Now here’s the key insight: a “list of actions to take” is nothing
other than an imperative computer program! Hence the value of
main
(which is the return value of our Haskell
code; not our Haskell code itself!) actually defines an
imperative program which would, if it were ever executed, cause
the world to follow the “history” it describes.

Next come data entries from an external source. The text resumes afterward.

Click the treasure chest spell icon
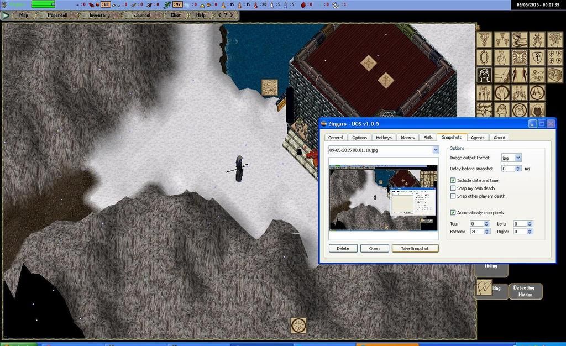Screen dimensions: 566x346 coord(554,75)
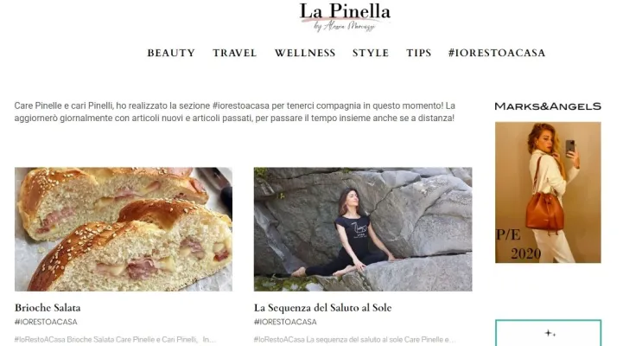This screenshot has width=623, height=346.
Task: Click the teal bordered sidebar box
Action: [x=549, y=332]
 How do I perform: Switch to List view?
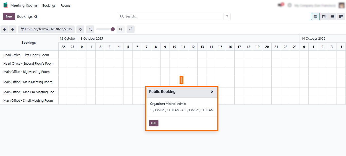pos(332,16)
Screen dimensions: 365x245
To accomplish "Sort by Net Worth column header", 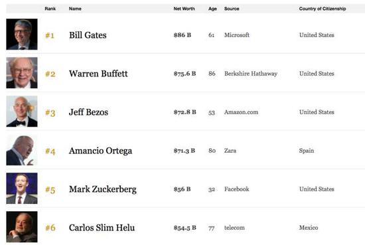I will (x=184, y=9).
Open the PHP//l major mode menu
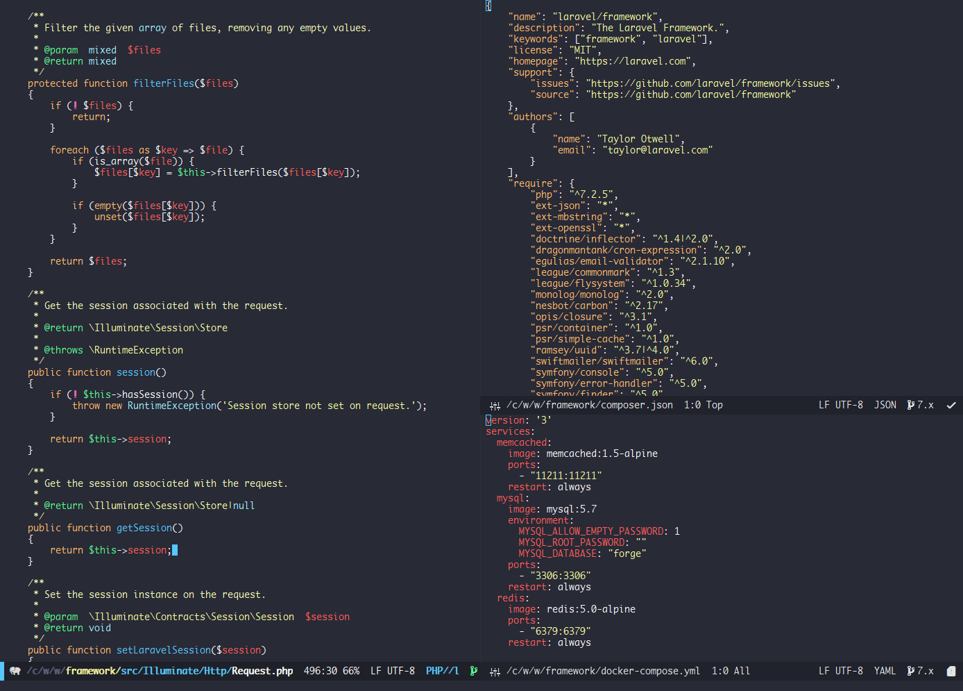 442,672
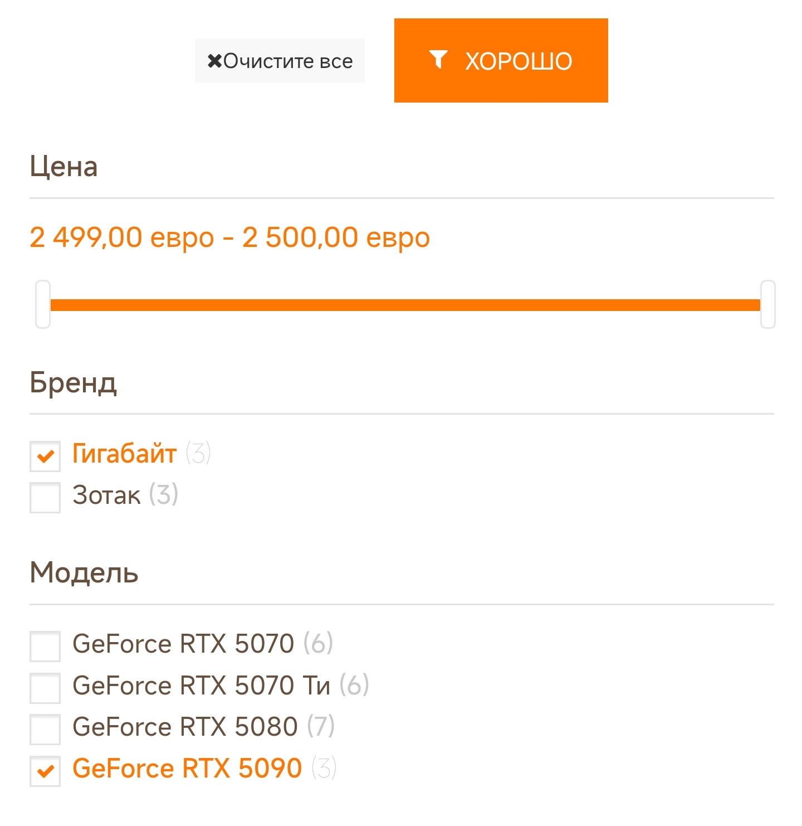Click the orange price range slider track
The image size is (802, 826).
point(405,305)
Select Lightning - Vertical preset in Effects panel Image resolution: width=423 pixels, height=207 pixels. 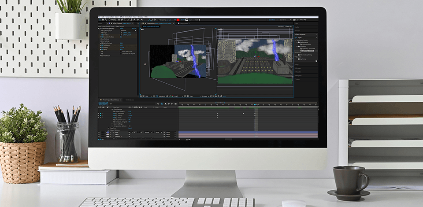point(308,51)
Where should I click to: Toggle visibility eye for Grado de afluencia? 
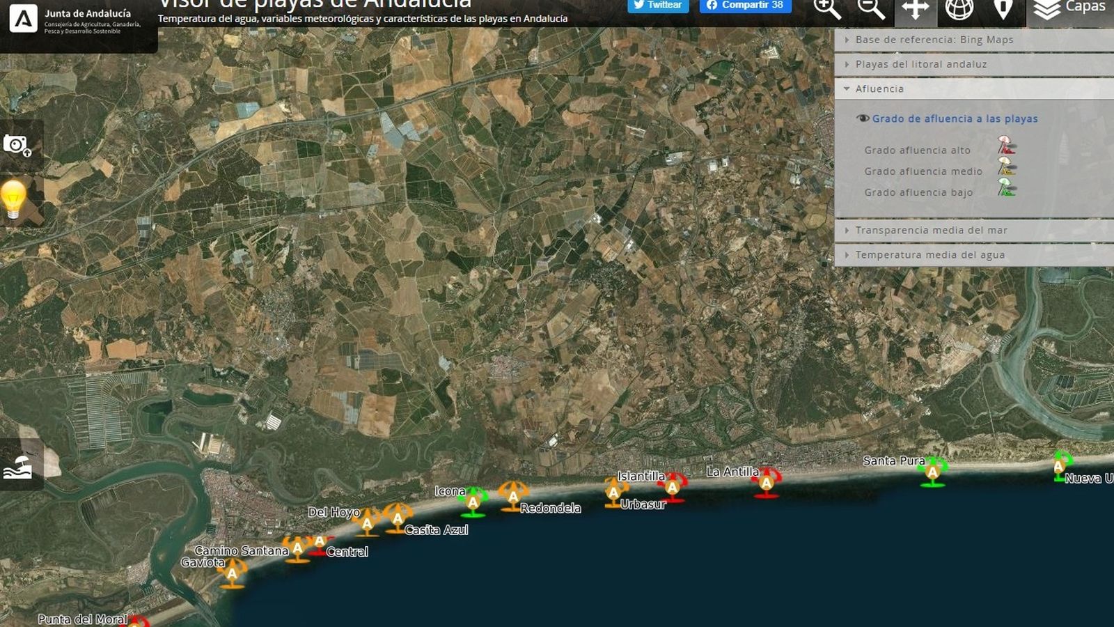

That’s the pure FP semantics, but the naive implementation described
above would be very inefficient. We can easily optimise it without
altering the semantics: rather than generating a “history” of the world,
and executing it as a program, we can interleave the two. First we write
an interpreter for this separate, imperative language, then we couple
together the evaluation of Haskell code (to find the next “action” in
the “history” in main
) with the execution of these actions
as statements in the imperative language. Results of the execution are
sent back to be bound as Haskell variables (which, as far as Haskell is
concerned, is the values they’ve always had) which we can use to
evaluate as far as the following action. The old “actions” can be
garbage collected, and the whole thing is very similar to how tail-call
elimination optimises our emulation of stateful behaviour. In fact,
since “actions” are executed as they’re encountered, there’s no need to
store them anywhere at all; which is why RealWorld
is just
an empty type.
In this sense, Haskell is basically an elaborate macro system, for a
really rubbish imperative language (one lacking loops, branches,
arithmetic, etc.). Since side-effects (including state) are easily
implemented in an imperative language’s semantics, its that
language’s execution that is impure. Haskell itself just incrementally
generates a big list of instructions; it’s up to us whether we want to
execute them or not (GHC and GHCi often conflate evaluation of Haskell
with execution of imperative code; Idris doesn’t make this mistake,
e.g. see the :x
instruction in the Idris REPL).
Finally, implementations like GHC go one step further: compiling the Haskell code (via various intermediate languages) into equivalent imperative code, which allows one language implementation (usually compiled machine code, but there’s also ghc-js, etc.) to perform both the Haskell evaluation and the imperative execution.